The Prince George Citizen

Student art show at library

- Frank PEEBLES Citizen staff fpeebles@pgcitizen.ca

Wendy Framst’s annual student art show has gone internatio­nal.

The local painter and art teacher has her spring exhibition up now at the Prince George Public Library. It is the usual collection of works by her and her students from the past year, but this time it also includes the artwork of a colleague she met during an intensive learning experience of her own.

Sarmed Mirza is an artist who, like Framst, took part in a workshop series in Scotland called the Edinburgh Atalier. Of all the students in these classes, Mirza and Framst clicked, stayed in touch to run art ideas past each other, and he also agreed to come to Prince George to work with some of her students and help with the annual student exhibition.
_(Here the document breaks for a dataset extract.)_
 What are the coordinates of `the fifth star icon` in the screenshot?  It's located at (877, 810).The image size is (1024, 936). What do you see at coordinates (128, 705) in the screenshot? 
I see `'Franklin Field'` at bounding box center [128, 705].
One of the most important lessons the two can teach the up-and-coming painters is how they met at an art school.

“I’m always trying to improve my own skills and pass that on to my students,” Framst said. “Every year I go on an art trip. This year it was the Edinburgh Atalier where three master instructor­s worked with the class as we all worked on their assignment­s, and they were constantly correcting us as we worked. It was a workshop in realism, and they were rigidly demanding in what they expected of us. My skill level improved and improved, because I had these top instructor­s basically dismantlin­g my techniques and my ego, too. I get to bring that back and pass that on.”

The instructor­s in Edinburgh provided an image to each student. The assign- ment was to recreate it on their own canvas. If your lines were not within two millimetre­s of the original, it was considered grounds to start on it again.

“In realism, you are, in a way, trying to become a human camera,” said Framst. “That is not appealing to a lot of artists, but the better you get at that skill, the more freedom you have as an artist to be in control of your improvisat­ions and abstractio­ns. And for a portrait artist or a still-life artist, or someone interested in wildlife, it is a critical technique to master. I love that challenge.”

As an homage to her Edinburgh experience, she took on as a personal mission the painting of a portrait of each of her students. She displayed each portrait as the starting point for that aspiring artist’s portion of the exhibition at the library.

Several of the students are children, many are adults, each is at a different point in personal developmen­t. The show demonstrat­es that whole range of talent and style from the 16 student painters who chose to exhibit some of their work alongside that of Framst and Mirza.

Framst entitled the event The Dancing Paintbrush­es. The collection is on display now until April 4 when a closing reception will be held for friends and family from 5:30-7:30 p.m. in the library’s Keith Gordon Room.

Student artists featured in Dancing Paintbrush­es include Lynda Anderson, Jasbir Dhillon, Grace Dyer, Cole Glavina, Charlice Hartl, Austin Laurie, Hannah Mitchell, Wendy Moore, Jolanda Murfitt, Erica Orr, Ellie Owen, Joann Paquette, Yvonne Sawkins, Jeannette Spencer, Ava Temple and Kali Wilson.